▸ RECORDED DATA:
___

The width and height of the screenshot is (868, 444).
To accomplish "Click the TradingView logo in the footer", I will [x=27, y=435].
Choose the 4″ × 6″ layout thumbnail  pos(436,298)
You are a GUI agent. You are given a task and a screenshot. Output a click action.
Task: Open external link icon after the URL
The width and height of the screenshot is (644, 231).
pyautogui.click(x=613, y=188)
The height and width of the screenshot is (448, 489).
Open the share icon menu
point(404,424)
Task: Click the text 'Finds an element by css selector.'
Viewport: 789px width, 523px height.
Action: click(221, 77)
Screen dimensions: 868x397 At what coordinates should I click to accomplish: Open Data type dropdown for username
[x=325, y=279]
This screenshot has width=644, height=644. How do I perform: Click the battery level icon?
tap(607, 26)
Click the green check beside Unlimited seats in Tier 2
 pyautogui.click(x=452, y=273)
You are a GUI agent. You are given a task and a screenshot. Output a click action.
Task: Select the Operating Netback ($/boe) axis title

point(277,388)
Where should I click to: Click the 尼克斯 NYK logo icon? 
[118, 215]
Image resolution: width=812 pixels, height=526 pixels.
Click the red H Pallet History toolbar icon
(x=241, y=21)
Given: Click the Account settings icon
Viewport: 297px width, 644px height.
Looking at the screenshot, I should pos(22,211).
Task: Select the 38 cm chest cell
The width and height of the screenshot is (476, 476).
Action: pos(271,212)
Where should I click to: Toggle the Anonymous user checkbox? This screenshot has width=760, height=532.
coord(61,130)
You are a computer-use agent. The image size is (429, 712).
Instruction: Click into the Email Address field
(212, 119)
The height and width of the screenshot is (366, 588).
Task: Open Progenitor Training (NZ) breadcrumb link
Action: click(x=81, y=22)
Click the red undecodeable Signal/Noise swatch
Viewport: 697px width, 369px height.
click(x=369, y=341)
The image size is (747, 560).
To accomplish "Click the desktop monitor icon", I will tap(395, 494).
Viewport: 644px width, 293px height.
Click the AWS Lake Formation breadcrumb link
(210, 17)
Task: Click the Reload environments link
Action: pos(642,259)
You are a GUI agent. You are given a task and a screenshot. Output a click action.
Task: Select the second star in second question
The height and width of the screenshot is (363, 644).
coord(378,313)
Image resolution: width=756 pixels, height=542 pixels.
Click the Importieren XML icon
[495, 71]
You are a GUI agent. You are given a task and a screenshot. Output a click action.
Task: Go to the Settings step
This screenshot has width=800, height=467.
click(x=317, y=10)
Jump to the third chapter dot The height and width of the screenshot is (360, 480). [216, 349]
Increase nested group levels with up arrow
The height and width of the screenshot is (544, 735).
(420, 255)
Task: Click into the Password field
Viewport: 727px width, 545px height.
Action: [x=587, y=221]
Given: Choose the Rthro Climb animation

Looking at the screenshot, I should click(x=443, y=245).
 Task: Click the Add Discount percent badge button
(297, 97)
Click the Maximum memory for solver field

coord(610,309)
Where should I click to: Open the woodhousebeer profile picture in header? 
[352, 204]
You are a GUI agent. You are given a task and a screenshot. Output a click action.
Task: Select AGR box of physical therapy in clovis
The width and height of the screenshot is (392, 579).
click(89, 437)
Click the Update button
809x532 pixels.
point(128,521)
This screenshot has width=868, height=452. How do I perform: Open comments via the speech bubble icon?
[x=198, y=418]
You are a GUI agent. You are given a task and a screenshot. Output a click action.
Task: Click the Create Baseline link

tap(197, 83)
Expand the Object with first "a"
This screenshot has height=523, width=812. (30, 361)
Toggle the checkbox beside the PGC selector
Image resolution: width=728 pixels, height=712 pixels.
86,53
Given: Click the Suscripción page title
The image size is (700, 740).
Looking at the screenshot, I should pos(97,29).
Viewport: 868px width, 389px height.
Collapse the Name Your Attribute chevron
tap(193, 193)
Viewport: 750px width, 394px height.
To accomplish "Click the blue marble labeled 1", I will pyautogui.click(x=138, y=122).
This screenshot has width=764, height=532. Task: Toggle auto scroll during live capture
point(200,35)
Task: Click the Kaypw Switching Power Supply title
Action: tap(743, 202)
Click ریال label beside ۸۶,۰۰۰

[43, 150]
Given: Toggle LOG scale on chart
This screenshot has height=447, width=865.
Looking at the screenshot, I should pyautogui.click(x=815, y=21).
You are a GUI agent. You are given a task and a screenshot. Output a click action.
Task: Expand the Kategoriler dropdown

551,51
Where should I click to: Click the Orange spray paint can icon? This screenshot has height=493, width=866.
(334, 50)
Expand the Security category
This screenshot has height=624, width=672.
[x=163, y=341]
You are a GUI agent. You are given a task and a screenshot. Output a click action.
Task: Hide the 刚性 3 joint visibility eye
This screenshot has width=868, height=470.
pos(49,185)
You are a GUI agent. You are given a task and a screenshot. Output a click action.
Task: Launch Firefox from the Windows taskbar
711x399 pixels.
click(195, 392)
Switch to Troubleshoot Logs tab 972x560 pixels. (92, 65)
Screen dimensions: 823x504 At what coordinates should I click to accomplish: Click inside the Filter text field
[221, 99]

___

▸ PROBLEM TO SOLVE: Tally the lines of the material that include "will". Only the total should be given.

▸ ANSWER AREA: 3